While this is a paradigm shift, Tyler came away with some insights that will help us to navigate it effectively. This session introduced some incredibly useful, in-the-weeds insights and recommended best practices:
Ultimately, “it’s like driving a car in unfamiliar territory,” as Frederick Vallaeys, Founder of Optmyzer, puts it. “If you go drive a car in a foreign country, you didn’t forget how to drive. You’re just driving on a different side in unfamiliar territory. You need time to adapt. Same thing with Smart Bidding. It takes time to recognize patterns. It will experiment with bid levels, which can lead to temporary inefficiencies. The lower the data volume, the longer the learning phase.”
At the end of the day, marketing principles still matter. Audiences still matter. The business side of marketing is still so incredibly important.
We’re not moving away from the basics of knowing about our brand, customers, UVP’s or margins. Recognizing that data is king, the fundamentals are still vitally important (brand and product offerings and campaign/keyword structures, for example). We have to guide AI in the right direction to get our desired outcomes.

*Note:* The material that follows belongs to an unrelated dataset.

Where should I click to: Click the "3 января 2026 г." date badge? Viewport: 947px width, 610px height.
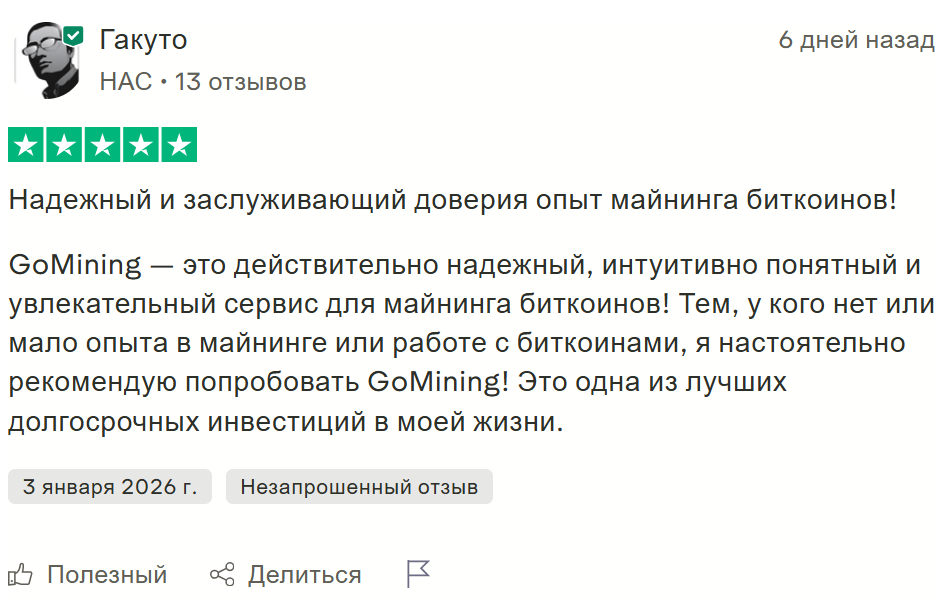(x=110, y=487)
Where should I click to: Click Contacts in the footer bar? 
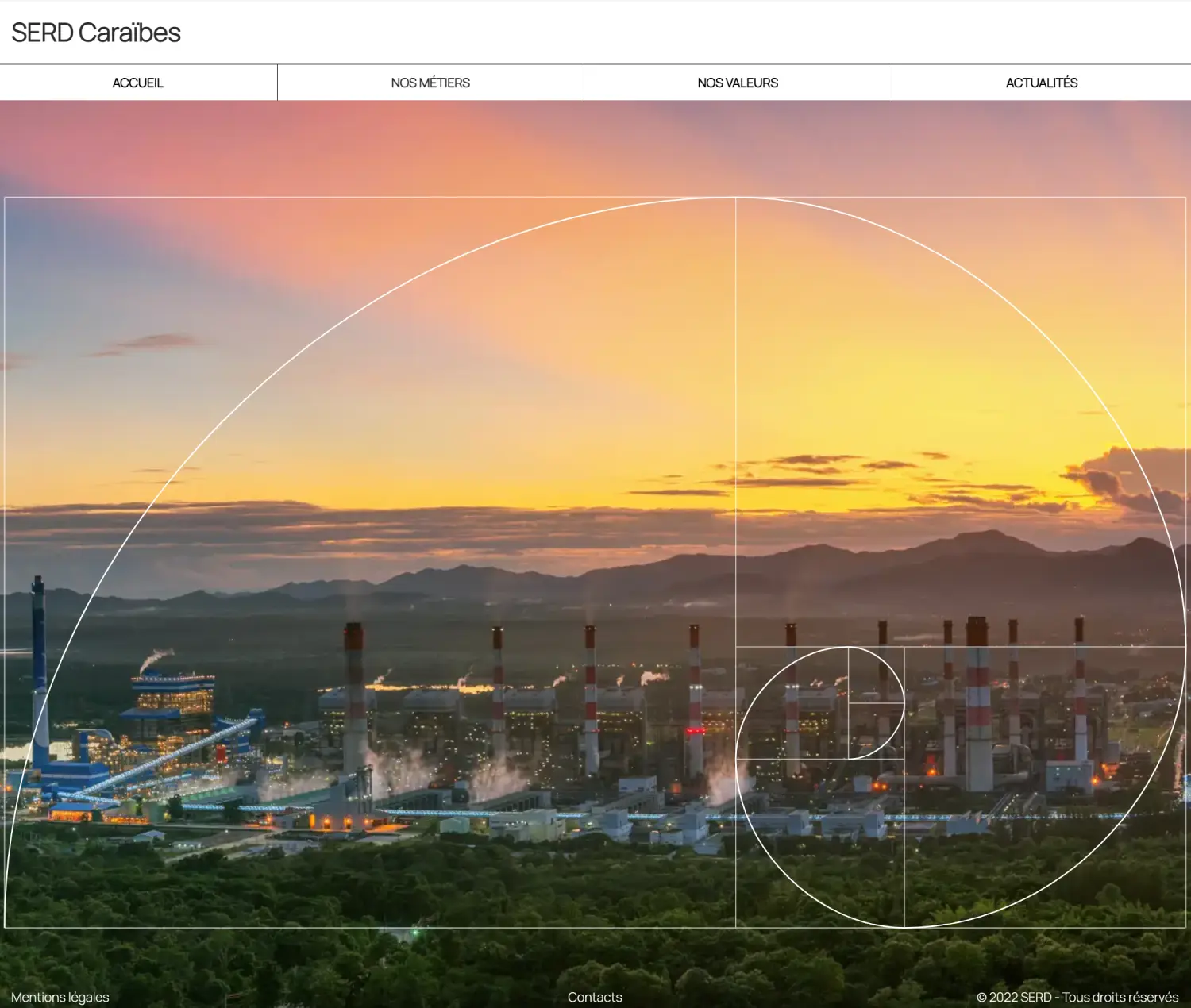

Also, considering how people simply have different opinions on what best practices actually are, you either have to use data to inform your decisions where possible or use your own intuition (your own PPC knowledge, as well as your own knowledge of the client’s brand and offerings).
We will have to continually stay up to date with Google’s updates in order to understand the impacts that they’re going to have and to be able to make quicker improvements to campaigns where Google continues to give us more visibility.
As Ginny Marvin, Ads Product Liaison at Google aptly puts it:
“Performance and branding are connected. Performance marketers connecting the brand essence of their businesses into driving performance is so important. A bold, smart marketer is still critical. What you know about your customers is going to inform your creative prompts [when using AI]. You’ll get better creative, better results, etc., the more that you know.”